Methods: UIC and serum TSH, free thyroxine (FT4) and autoantibodies against thyroid peroxidase (TPOAb) were analysed in 195 women with GDM and 88 healthy pregnant women in the 2nd trimester. Subsequently, neonatal TSH concentrations measured 72 hours after delivery in a subgroup of 154 newborns (115 of mothers with GDM and 39 controls) from the national register were analysed.

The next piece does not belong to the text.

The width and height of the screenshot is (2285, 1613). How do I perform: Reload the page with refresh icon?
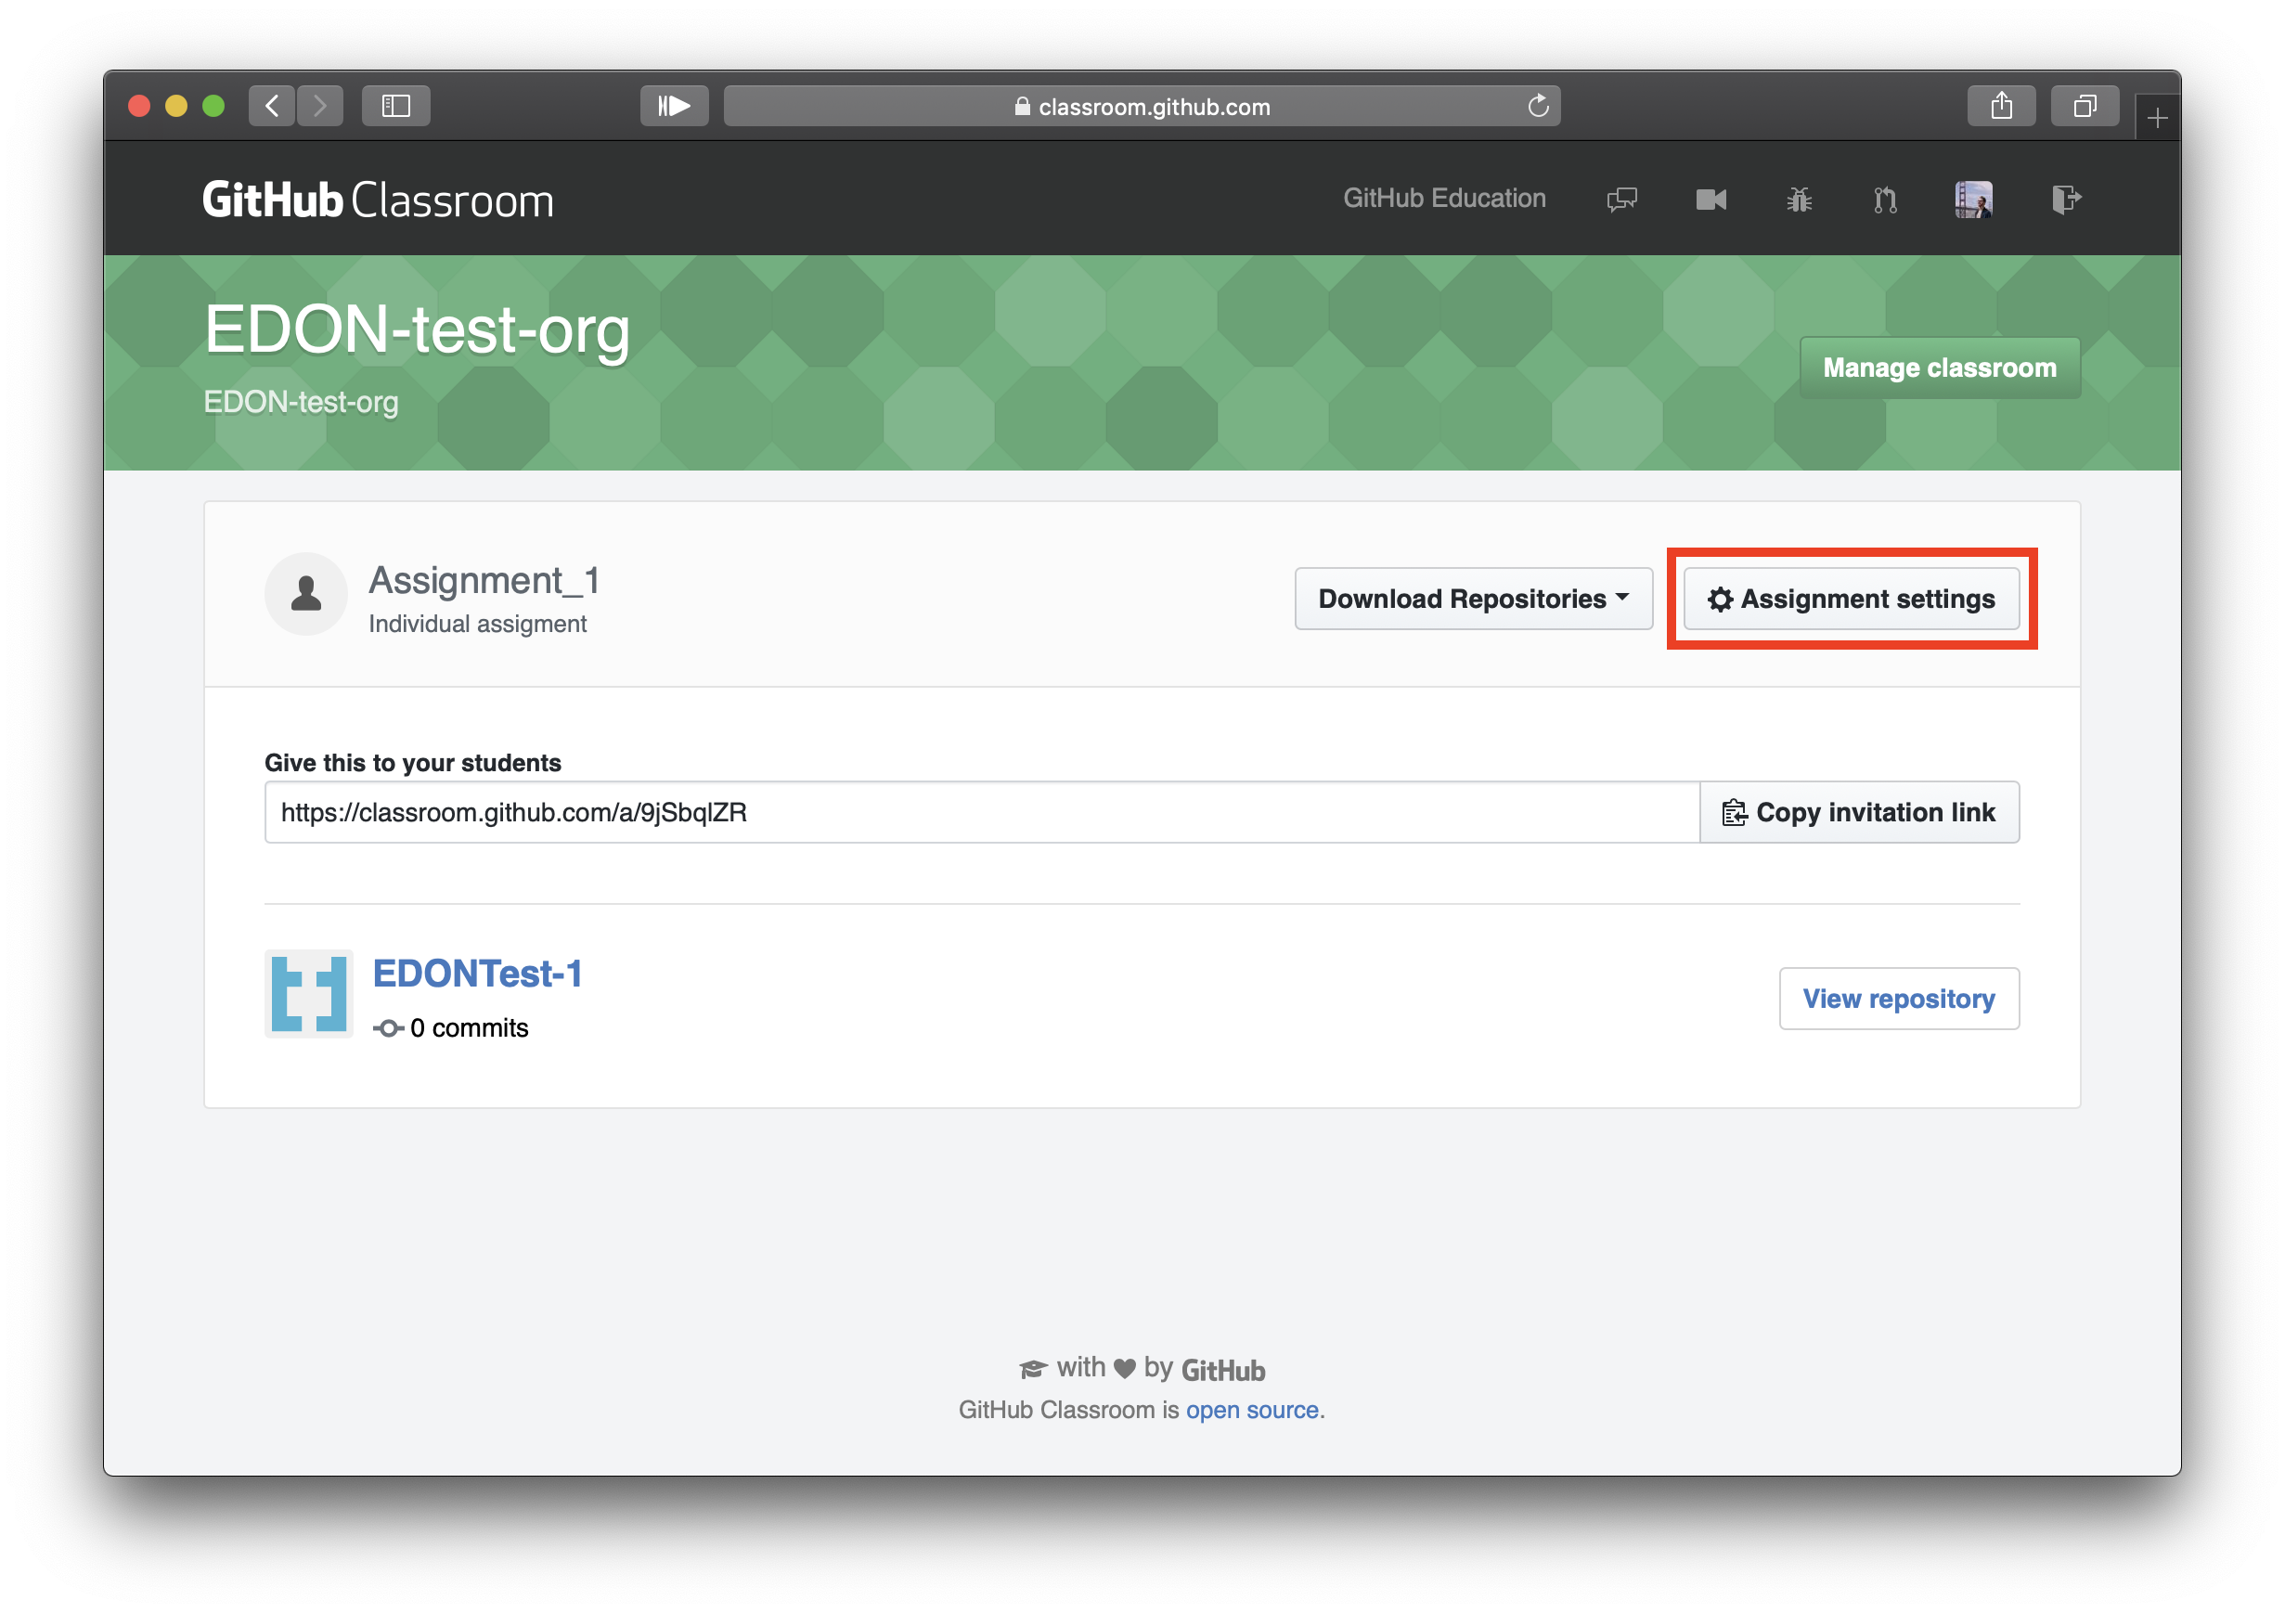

Results: Optimal iodine intake was found only in nine women with GDM (4.6%) and 33 healthy pregnant women (37.5%) (P<0.001). Most pregnant women with GDM (88.7%) as compared to one half of controls (50%) had iodine deficiency (P<0.001). Also, hypothyroxinaemia was more prevalent in GDM compared to controls (12.3% vs 3.4%, P = 0.032). Consistently, neonatal TSH >5.0 mIU/L indicating iodine deficiency was found in 6 (5.2%) newborns of women with GDM as compared to none in controls. In the multiple logistic and linear regression models in women with GDM, hypothyroxinaemia was associated with preterm births, and a negative association of serum FT4 and HbA1c was found.
Conclusion: Iodine deficiency in pregnancy was more prevalent among women with GDM compared to healthy pregnant controls. Hypothyroxinaemia was associated with preterm births in women with GDM.